As infrutescências são como umas espigas compridas e finas. São minúsculos os frutos em volta, podendo ser menores que uns grãos de mostarda escuros e não perfeitamente redondos. De todas as espécies, os frutos também podem ser consumidos verdes, seja em conservas, no arroz, no molho da salada ou em temperos para carne. Basta segurar o cabinho e raspar com uma faca. Mesmo verdes, são muito picantes e aromáticos.  

As espigas maduras e secas ficam enegrecidas e os pequenos grãos saem facilmente bastando passar os dedos em volta do cabinho para soltá-los. Podem ser usados para temperar pratos de carne, feijão e legumes, preferencialmente ao final do preparo. Mas também podem ser triturados junto com sal e socados com alho para manter na geladeira como tempero pronto para carnes e refogados.  Ou simplesmente misturadas com sal para usar em todo tipo de prato salgado. Os grãos são ótimos para perfumar bolos de especiarias combinados com outros condimentos como cardamomo, noz moscada, cravo, canela, gengibre em pó.  E misturados com doce, como o recheio de goiabada do biscoito a seguir, conferem sabor intrigante entre especiarias e pimenta.  Imagino que também combinem com chocolate.  

Elas já foram mais usadas tanto como condimento quanto como medicamento.

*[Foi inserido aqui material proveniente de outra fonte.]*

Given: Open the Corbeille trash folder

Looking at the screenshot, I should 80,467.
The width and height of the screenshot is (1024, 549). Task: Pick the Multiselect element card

Foram, no entanto, substituídas pela pimenta-do-reino, exótica. Agora, podemos fazer o caminho inverso e incluí-la entre os temperos de todo dia, já que temos a planta nascendo espontaneamente em qualquer matinha.  Se não estamos dando a devida atenção ao ingrediente tão atrativo, o mesmo não acontece com as indústrias farmacêuticas, químicas e cosméticas, que estão de olho nestes condimentos brasileiros ricos em óleo essencial – algumas espécies de pimenta-de-macaco apresentam óleo essencial fonte de dilapiol, substância aromática com ação como bactericida e fungicida.  Na medicina caseira, tem longo uso como protetor estomacal, contra pressão-alta e diabetes.  

Não são muito fáceis de encontrar nas grandes capitais, mas em feiras de produtores ou mercados municipais de pequenas cidades de quase todo o Brasil elas estarão lá, discretas, nos tabuleiros de ervas, sementes e raízes ou nas bancas de temperos. Todas elas terão o aspecto de um pequeno pedaço de barbante, mais fino ou mais grosso, uniforme ou listrado, de coloração enegrecida quando secas. Experimente!

Mamul ou Biscoito de goiabada com pimenta-de-macaco

200 g de manteiga sem sal
1 xícara de farinha de trigo
1 e 1/2 xícara de semolina fina
1 pitada de sal
1/3 de xícara de açúcar
7 colheres (sopa) de água (100 ml)
2 colheres (sopa) de água de flor de laranjeira
1 colher (chá) de raspas de limão
1 colher (sopa) de açúcar de confeiteiro para polvilhar

Recheio
130 g de goiabada cortada em 25 pedacinhos
1 colher (sopa) de grãos de pimenta-de-macaco


Derreta a manteiga e espere esfriar. Numa tigela, misture a farinha, a semolina, o sal e o açúcar. Junte a manteiga derretida e misture bem com um garfo. Cubra e deixe repousar por 6 horas em temperatura ambiente. Misture a água com a água de flor de laranjeira e as raspas de limão e despeje aos poucos sobre a massa. Trabalhe-a com a ponta dos dedos até que fique homogênea, sem sovar.  Deixe repousar por 15 minutos, divida em 25 porções. Abra no meio e coloque um quadradinho de goiabada empanada na pimenta-de-macaco. Feche e molde na forma. Bata a forma na beirada da mesa ou da pia para desenformar. Se não tiver o molde, use uma xícara pequena, aberta e rasa e enfarinhe bem a massa, pois terá que desenformar na mão sem poder bater a xícara. Ou apenas molde nas mãos mesmo e faça um desenho por cima com um garfo. Coloque numa assadeira sem untar, leve ao forno médio pré-aquecido e deixe assar por 20 a 30 minutos ou até que fique firme e ligeiramente dourado no fundo. Polvilhe açúcar de confeiteiro, espere esfriar e Nhac!